[Dataset items]
= = = = =
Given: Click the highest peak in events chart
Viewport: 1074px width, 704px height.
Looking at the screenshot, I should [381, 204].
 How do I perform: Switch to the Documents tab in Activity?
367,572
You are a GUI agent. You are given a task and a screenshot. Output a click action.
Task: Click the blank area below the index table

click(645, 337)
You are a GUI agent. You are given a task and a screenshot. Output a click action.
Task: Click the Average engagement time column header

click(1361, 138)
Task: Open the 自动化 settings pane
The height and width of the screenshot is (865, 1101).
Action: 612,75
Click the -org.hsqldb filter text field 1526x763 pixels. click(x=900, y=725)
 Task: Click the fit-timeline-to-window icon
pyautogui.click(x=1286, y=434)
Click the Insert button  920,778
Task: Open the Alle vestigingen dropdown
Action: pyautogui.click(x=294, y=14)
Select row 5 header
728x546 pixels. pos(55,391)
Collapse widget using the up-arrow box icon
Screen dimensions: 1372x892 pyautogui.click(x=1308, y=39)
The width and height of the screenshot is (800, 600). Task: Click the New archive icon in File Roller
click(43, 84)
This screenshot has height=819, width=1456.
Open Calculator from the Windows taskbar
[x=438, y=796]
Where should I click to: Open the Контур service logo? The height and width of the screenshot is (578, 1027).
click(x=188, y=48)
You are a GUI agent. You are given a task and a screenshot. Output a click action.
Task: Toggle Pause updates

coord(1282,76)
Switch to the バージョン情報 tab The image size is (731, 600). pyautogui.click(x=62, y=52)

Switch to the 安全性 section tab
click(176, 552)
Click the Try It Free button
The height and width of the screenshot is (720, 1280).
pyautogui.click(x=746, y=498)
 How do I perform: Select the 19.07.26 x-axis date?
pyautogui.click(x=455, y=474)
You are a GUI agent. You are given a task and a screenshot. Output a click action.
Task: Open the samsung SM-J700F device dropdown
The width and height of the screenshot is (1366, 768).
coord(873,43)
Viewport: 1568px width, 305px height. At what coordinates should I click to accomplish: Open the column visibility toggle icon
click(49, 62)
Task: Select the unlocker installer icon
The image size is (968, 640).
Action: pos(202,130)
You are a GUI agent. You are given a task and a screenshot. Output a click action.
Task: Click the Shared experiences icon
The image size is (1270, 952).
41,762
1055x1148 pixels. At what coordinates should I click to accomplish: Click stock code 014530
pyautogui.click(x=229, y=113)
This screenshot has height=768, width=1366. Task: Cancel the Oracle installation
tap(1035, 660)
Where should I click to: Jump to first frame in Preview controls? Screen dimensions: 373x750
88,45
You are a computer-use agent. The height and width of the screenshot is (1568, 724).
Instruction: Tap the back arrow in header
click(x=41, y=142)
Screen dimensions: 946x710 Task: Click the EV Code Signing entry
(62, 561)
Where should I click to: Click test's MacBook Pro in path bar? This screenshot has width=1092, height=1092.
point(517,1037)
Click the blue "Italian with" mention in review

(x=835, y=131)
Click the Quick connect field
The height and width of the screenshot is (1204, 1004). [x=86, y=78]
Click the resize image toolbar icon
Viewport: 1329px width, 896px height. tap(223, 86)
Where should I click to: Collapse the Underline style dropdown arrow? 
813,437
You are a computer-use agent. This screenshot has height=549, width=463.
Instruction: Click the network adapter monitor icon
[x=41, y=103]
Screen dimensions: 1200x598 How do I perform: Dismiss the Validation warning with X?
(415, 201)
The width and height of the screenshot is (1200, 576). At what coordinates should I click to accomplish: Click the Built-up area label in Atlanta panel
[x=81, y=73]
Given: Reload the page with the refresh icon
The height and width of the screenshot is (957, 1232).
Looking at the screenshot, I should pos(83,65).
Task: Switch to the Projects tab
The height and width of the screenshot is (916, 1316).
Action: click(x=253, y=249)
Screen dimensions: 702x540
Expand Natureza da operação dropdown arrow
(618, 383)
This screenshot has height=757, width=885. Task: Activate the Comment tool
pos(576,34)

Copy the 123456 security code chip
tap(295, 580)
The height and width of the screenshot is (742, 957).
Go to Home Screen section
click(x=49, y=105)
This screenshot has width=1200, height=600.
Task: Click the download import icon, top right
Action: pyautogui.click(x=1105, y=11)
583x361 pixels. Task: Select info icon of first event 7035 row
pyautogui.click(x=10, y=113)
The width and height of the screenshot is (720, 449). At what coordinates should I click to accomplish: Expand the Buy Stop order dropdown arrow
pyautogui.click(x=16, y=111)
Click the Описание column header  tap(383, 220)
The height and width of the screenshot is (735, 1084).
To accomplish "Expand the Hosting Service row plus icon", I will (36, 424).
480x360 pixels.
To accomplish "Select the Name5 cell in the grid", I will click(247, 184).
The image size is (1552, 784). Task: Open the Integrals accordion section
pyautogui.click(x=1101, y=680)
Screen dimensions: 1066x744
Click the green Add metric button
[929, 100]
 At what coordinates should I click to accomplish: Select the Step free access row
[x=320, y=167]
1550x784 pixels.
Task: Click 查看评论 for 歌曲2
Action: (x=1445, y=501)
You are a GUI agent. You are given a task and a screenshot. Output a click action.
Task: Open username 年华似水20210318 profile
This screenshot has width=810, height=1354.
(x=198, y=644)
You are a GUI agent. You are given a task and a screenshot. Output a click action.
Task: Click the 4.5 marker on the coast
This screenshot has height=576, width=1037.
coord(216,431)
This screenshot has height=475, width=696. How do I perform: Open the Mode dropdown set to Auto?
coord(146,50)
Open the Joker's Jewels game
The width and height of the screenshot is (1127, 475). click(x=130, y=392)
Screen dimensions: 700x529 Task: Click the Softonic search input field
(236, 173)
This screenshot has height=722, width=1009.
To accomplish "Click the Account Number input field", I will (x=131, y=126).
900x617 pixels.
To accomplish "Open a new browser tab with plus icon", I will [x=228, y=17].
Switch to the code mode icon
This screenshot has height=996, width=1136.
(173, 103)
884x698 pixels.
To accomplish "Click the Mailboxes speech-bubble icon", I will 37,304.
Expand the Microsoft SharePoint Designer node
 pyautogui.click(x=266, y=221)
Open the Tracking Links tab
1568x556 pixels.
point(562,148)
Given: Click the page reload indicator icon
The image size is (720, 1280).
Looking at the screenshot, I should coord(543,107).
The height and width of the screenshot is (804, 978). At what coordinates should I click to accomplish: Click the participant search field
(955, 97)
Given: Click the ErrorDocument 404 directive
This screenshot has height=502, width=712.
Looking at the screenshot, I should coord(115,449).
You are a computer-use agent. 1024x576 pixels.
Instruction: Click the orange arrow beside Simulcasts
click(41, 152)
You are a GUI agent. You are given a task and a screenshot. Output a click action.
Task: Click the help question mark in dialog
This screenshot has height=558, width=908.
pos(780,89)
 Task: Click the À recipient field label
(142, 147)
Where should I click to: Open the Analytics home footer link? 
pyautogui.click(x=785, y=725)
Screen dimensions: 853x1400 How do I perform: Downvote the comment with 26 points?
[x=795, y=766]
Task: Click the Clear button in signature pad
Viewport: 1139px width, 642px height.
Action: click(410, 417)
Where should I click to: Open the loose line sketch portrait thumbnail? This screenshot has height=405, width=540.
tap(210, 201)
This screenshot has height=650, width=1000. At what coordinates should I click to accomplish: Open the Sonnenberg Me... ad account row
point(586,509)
= = = = =
Exercise instructions. Look over the records above and say, with no extra words, how many lines include "page".

Answer area. 2